Easter comes in one of two versions in our corner of southeastern Idaho: windy or really windy. If we’re lucky, we might get just breezy, but I can count those Easters on one hand and still have a couple of fingers left over. Rain, snow, sleet, hail or sunshine are optional. Some Easters we get all of them in the same day – several times. Did I mention March and April are iffy weather months around here? Of course some years Easter could be held on the 4th of July and we’d still have horrid weather.
I grew up in a time when buying a new Easter dress was a very special occasion, one which required a special trip to the “big” city and a day spent visiting all the dress shops for just the right dress, shoes and, horror of all horrors, a hat. Since my female cousins and I were all tomboys, finding and trying on dresses was something akin to torture and accomplished only through bribes of food and a visit to the five-and-ten-cent store when we were finished. We’d have been a lot happier – and warmer – going to church in jeans and cowboy boots. To our logical kids’ minds it seemed silly to go to all this trouble just to cover everything up with overshoes and coats and have to tie your Easter bonnet down with duct tape to keep it on your head, although in those days security was a plentiful supply of bobby pins and hat pins.
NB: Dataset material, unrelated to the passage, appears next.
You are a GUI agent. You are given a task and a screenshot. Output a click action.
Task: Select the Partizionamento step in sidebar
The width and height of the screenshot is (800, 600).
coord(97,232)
Of course, the new clothes demanded photographs – outside. Somewhere between church and dinner you got dragged outside in all your Easter finery, pointed into the sun (if there was any) and ordered to smile. My cousin (the short one on the left) and I absolutely hate this picture which, of course, means it was one of our mothers’ favorites. We’re standing on a 5′ snowdrift, the wind is blowing and the temperature is about 25 degrees. For whatever reasons lost in history mothers also insisted you face into the sun, ordered you to quit squinting and smile. Needless to say, we weren’t very good at following directions, either. Most of my childhood pictures look like I’m mad at the world or asleep when mostly I’m just trying not to go blind looking into the sun. Did I mention I still hate having my picture taken?
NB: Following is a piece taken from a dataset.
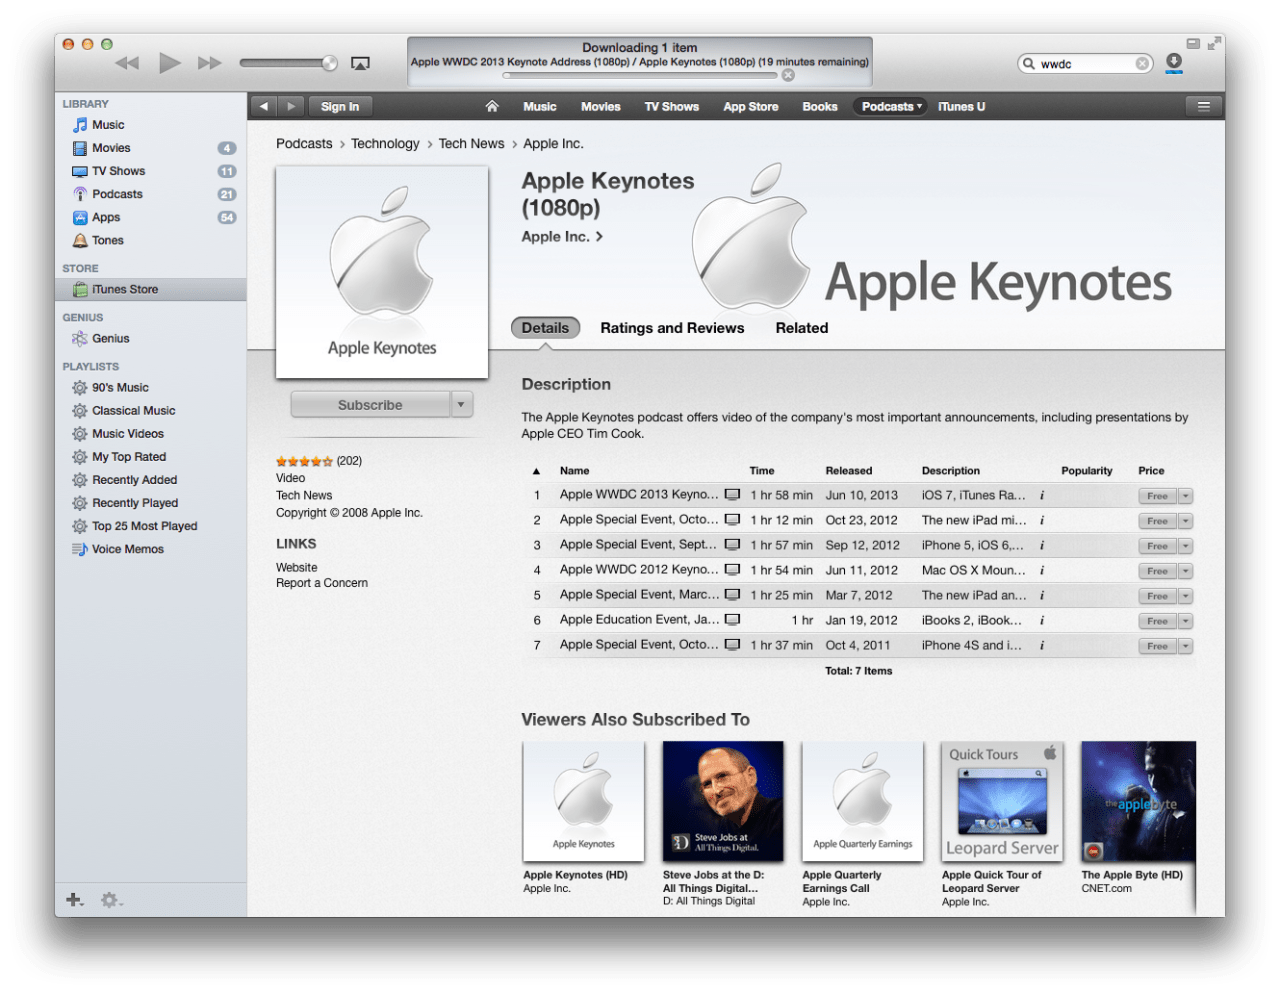Go back with the store back arrow

[263, 106]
After the photo session, we could mercifully go back in the house, thaw out and explore what was left of our Easter baskets. Usually not very much. The Easter Bunny came early at our house. I think it was a plot to ensure we consumed as much sugar as possible so the sugar high had worn off by the time we got to church and we were likely to be semi-comatose, and therefore reasonably quiet, through the service.
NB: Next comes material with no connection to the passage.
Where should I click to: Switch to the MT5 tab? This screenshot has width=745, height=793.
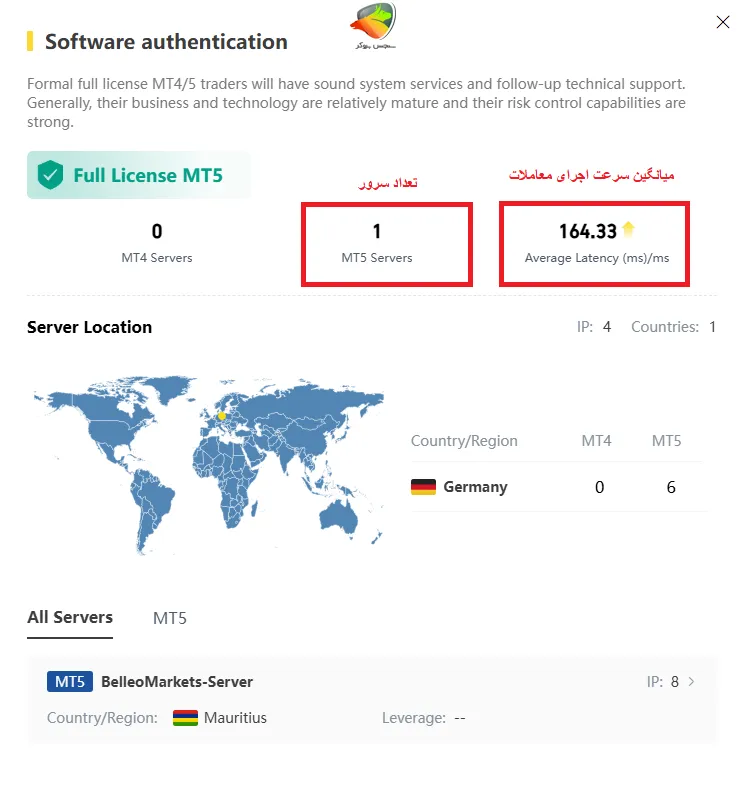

My most memorable Easter was the one when my father sat on my favorite Easter egg. Everyone in the family remembers that one. Our assorted families were gathered at our house and while waiting for dinner my cousins and I were entertaining ourselves hiding and finding Easter eggs. My favorite egg that year was a lovely shade of dark lavender and I hid it very carefully under the cushion of a love seat which was back in a corner out of the way. It was uncomfortable and seldom used and therefore unoccupied when my father wandered into the living room, found all the other seats occupied and headed for the love seat. Everyone in the room shouted “Don’t sit down!” He sat down. I can still hear the squish. Naturally, I burst into tears. He got up, lifted the cushion, surveyed the ruin and said, puzzled “Why the hell would anyone want to put an egg under there?” The dog ate the evidence. I never did get another Easter egg to come out quite that perfect color ever again.